In the blink of an eye.

Another part of the PPL syllabus is demonstrating that you can recover from a spiral dive.

Without crashing.

Or breaking the plane.

The last one isn’t much of a joke, you get very very close to redlining your airspeed. Red line = Vne (never exceed speed). After this speed the manufacturer can’t guarantee that bits won’t start falling off of your plane.

My previous exposure to them has been two fold, if you let the nose drop during a steep turn then you can quite happily end up in one fairly quickly. That one happens to most students the first few times they try them. The other method I’ve come across is if you get distracted (Bob’ll get me to do some pointless map reading, other instructors favour the “oops, I’ve dropped my pencil” routine), again it is easy to let the plane bank and the nose drop.

Last lesson though Bob introduced a new one, the failed spin entry.

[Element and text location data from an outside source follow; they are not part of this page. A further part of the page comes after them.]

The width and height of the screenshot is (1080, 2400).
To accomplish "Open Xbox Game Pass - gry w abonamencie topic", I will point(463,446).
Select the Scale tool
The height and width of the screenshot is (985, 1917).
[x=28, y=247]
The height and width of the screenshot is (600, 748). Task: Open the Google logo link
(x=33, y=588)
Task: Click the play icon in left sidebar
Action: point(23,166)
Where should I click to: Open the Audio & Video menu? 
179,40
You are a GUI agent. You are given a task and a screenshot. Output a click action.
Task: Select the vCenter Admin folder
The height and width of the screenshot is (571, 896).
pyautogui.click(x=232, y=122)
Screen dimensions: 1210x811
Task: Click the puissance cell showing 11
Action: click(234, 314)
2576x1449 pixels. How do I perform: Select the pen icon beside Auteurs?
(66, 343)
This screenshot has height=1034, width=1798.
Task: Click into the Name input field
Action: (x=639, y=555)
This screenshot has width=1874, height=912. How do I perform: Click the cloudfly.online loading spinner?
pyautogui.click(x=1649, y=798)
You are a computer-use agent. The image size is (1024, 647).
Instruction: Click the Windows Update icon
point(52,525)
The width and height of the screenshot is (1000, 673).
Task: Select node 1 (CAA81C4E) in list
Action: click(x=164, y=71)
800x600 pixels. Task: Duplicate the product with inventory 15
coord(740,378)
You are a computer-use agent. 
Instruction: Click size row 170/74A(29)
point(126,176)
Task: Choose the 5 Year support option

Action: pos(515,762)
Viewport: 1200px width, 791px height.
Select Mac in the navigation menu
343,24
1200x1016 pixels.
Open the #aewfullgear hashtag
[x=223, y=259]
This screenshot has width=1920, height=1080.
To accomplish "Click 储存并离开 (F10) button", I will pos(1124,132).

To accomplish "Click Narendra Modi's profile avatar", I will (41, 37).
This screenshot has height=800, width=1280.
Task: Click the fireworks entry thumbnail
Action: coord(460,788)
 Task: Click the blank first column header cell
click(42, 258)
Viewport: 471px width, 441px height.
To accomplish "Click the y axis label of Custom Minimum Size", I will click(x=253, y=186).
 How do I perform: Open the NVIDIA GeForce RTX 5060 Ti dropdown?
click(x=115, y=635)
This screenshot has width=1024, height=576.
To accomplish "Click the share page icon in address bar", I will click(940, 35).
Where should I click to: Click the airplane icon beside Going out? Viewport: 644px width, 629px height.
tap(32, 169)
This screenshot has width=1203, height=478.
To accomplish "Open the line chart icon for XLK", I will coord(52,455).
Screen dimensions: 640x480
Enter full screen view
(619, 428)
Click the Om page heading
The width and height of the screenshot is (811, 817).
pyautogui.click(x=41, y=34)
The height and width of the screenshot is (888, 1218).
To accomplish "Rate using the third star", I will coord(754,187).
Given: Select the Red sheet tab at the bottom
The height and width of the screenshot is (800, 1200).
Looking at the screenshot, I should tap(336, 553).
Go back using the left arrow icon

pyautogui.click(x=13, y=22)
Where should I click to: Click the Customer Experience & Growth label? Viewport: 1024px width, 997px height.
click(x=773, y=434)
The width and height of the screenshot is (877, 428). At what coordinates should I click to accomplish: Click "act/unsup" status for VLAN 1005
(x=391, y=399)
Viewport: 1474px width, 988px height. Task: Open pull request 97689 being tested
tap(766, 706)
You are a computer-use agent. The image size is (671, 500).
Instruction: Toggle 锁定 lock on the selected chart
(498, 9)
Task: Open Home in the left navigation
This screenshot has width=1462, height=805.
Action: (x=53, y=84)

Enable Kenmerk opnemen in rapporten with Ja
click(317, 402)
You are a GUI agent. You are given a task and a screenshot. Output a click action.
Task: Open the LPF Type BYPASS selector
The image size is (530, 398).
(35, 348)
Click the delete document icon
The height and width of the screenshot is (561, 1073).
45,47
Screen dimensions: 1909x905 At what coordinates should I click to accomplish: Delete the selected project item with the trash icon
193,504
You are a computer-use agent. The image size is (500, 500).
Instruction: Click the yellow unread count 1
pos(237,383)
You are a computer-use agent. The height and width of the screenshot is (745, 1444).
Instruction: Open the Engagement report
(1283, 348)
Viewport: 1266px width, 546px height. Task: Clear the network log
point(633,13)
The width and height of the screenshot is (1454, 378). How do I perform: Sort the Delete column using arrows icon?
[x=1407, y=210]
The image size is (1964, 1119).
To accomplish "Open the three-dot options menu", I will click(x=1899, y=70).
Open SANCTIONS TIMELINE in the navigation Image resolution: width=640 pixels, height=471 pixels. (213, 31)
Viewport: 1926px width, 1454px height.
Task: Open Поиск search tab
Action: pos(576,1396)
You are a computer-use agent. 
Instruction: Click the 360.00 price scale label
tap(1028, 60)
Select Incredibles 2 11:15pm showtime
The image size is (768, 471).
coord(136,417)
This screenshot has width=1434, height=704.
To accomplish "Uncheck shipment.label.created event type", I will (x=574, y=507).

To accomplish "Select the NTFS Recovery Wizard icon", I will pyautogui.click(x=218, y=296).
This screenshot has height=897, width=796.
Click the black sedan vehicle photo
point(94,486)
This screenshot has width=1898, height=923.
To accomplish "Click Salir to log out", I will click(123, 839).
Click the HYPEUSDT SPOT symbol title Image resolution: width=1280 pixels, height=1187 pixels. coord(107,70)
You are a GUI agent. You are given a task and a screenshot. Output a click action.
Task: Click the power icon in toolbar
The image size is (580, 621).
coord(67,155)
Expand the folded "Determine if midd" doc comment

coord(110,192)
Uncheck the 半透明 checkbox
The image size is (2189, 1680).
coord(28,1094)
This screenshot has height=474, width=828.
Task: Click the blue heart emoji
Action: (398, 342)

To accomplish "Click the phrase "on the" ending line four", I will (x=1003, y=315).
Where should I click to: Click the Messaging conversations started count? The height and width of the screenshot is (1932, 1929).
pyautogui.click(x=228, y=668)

Spins are very different beasts to spirals. In a spin you are stalled. In a spiral you are most definitely not. The recovery technique is very different. Try the spin recovery for a spiral dive and you are in all kinds of trouble. The airspeed is the key.

But this particular entry method is nasty because right up until the moment your ASI zooms towards the red, you think you are going to stall. I was certainly convinced.

I was 100% certain that Bob was lying to me and was about to put me in a really nasty aggressive climbing turning spinning stall. Until the nose went over and he called “recover”. Literally the ASI went from the “so-low-that-you-are-going-to-stall-any-minute” end of the arc to the “oh-man-you’re-gonna-break-the-plane” end, I swear without passing through the space in between.

If I didn’t know that spins aren’t on the PPL flight test, I would have been convinced that I was in one and done all the wrong, potentially plane breaky things.

In the blink of an eye you can go from one extreme attitude to another, you really need to be sharp and watch what those instruments are doing.

I think I’ll be okay but it truly shocked me how quickly the airspeed started doing crazy stuff.